> _CONSIGNE_
Dans le texte sur Eric Hubert, en quelle année le frère de sa femme a-t-il créé la pizzeria « Sous la voûte » ?

> _EXTRAIT FOURNI_
——————————

Après un parcours riche et parfois semé d’embûches, Eric Hubert est arrivé dans les Ardennes pour y prolonger sa carrière dans la restauration. « Après de nombreuses recherches, mon beau-frère qui réside ici m’a indiqué en décembre 2022 que La Table d’Arthur était en vente. Avec ma femme, originaire de Revin et associée à mon projet, on a très vite adoré l’endroit. L’affaire tournant bien et le style de cuisine étant proche de ce que j’aime faire, le facteur risque nous a paru limité. En plus, ce lieu revenait dans la famille, car le frère de ma femme avait créé en 1990 la pizzeria « Sous la voûte », dans la partie basse du même restaurant. C’est donc aussi une belle histoire sentimentale. »

Au service de plusieurs chefs étoilés à Paris

Fils d’un comptable et d’une professeure de violoncelle, Eric Hubert qui a aussi longtemps pratiqué la contrebasse, est vite passé au piano... en cuisine. « Mes parents voulaient d’abord que j’obtienne mon bac au lycée technique Albert Bouvet de Romans-sur-Isère. Aussitôt après, à 19 ans, grâce à mon oncle qui travaillait dans le Champagne et connaissait le chef d’hôtel du Ritz, j’ai eu le privilège de faire ma formation d’apprenti dans ce palace mythique, situé Place Vendôme à Paris et alors dirigé par l’homme d’affaires égyptien Mohamed Al Fayed. »

Contraint de partir à l’armée, Éric Hubert se retrouve au mess des officiers et sous-officiers du 35e Régiment d’Infanterie de Belfort. Il retrouve ensuite sa passion au sein du Relais Louis XIII, un deux étoiles Michelin, où il entame sa carrière professionnelle en 1987.

« C’était compliqué, au départ, d’œuvrer aux côtés du chef Manuel Martinez, Meilleur Ouvrier de France et passé auparavant à la Tour d’Argent. Il était très exigeant, à tel point que j’ai failli arrêter. In fine, grâce à mon entourage familial, j’ai tenu le coup. Même si j’en ai bavé, cette expérience m’a forgé le caractère. Le fait d’aimer les gens, de vouloir leur faire plaisir et de travailler de bons produits m’a permis d’avancer dans ce métier. »

——————————

> _EXTRAIT DE DONNÉES_
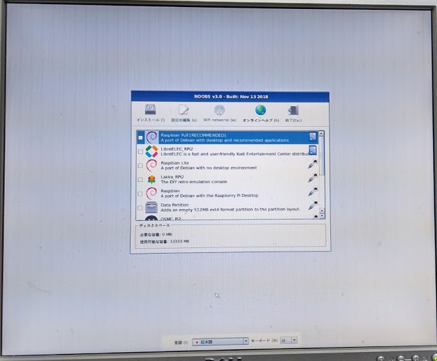Tick the LibreELEC_RPi2 checkbox

click(x=140, y=151)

——————————

> _RÉSULTAT_
En 1990.